Wednesday, March 24, 2004

Good Beat, Good to Dance To
On my way back home today after a couple of days on the road, I happened to dial in on Fresh Air, where Terry Gross was talking with former White House terrorism adviser Richard Clarke. Now, this guy's gotten more airtime in the last four days than his namesake, Dick "American Bandstand" Clark, got in 50 years, but due to the press of my work, I haven't watched or listened to much of it. But with 50 miles of interstate to traverse this afternoon, I decided to listen to the interview, and what I heard was shocking--although familiar at the same time.

Among the revelations: the Bush people were given several major national security concerns by Clinton's outgoing security team--chief among them the Al Qaeda threat and North Korea's nukes--but they chose to ignore them in favor of a distinctly Cold-War agenda involving Star Wars, Iraq, and relations with Russia. Time and again, the administration treated its preconceived notions like "received wisdom," to use Clarke's phrase, and sought only intelligence information that would confirm it. Only about 50 Americans died in terrorist attacks during Clinton's eight years in office, compared to several hundred during the Reagan years (the Beirut embassy bombing being the major attack) and Daddy Bush's term (the Lockerbie bombing its darkest moment), and Dubya's toll of over 3,000. Only Clinton responded to terror attacks militarily, by bombing terrorist training camps in Afghanistan and the Sudan--attacks that were dismissed by many Americans as being a "wag-the-dog" distraction from the impeachment circus. Clarke dismisses as "legend" the story that the Sudan was willing to deliver up Bin Laden to the U.S. but that the Clinton administration was unwilling to take him.

(Clinton does not escape Clarke's criticism--although his administration did more than either of his two predecessors to fight the likes of Osama Bin Laden, they didn't catch him, after all. But the mere fact that the 9/11 commission has seen fit to criticize Clinton and Bush means that in the right-wing echo chamber, 9/11 is entirely Clinton's fault.)

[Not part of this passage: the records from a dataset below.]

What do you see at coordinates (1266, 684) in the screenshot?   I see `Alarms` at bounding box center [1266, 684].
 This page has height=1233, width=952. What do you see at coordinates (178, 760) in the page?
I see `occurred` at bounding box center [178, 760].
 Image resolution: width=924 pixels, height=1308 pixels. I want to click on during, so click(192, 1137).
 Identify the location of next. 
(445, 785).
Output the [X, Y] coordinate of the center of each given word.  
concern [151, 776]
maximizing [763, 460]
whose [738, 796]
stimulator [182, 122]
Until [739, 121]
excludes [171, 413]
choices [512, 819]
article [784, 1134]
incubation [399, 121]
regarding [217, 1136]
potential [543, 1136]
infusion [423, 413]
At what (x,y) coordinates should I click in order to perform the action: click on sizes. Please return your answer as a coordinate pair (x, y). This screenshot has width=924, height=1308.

The furious attempts by the administration and its media supporters to discredit Clarke's book this week and his testimony today before the 9/11 commission looks to me like a classic "where there's smoke" situation. If you compare Clarke's version of events with what we know to be true from other sources, there's much more information existing that confirms Clarke than would confirm the Bush line that the whole damn thing is an utter fabrication. In short, this is serious stuff. Because there's a Republican majority in Congress, there will be no impeachment--but Clarke's presented enough goods to seal the deal. And the administration's ongoing obsession with repeating the same line over and over and over only makes them look more like they've been caught doing something they know is wrong. Ol' Dick Nixon, the greatest stonewaller of them all, would be proud--and compared to the current crowd's proficiency, Nixon's stonewalling ability is looking more second-rate every day.

The most disappointing revelation in the Clarke interview was his response to administration accusations that he's auditioning for a job in the Kerry administration. He told Terry Gross that if asked to serve, he would thank President Kerry (I like the ring of that) for the offer and decline it. Too bad. A 30-year veteran of public service with deep expertise in one of the most important issues facing our country, and with the courage to speak truth to power in an era when such courage is widely lacking, is somebody John Kerry can't afford to govern without.

The List: Let's start making a list of things that will definitely happen if Bush is reelected. We already know that Roe v. Wade will be done, gone, repealed. Now we can add the fact that Medicare will go broke in 15 years, according to its own trustees. Bush will do nothing to save it if he's reelected. One day after the news broke, Treasury Secretary John Snow started talking about saving it--but that's just window dressing. They want it gone, and if Bush is reelected, it will be--and people ought to know that before they vote in November.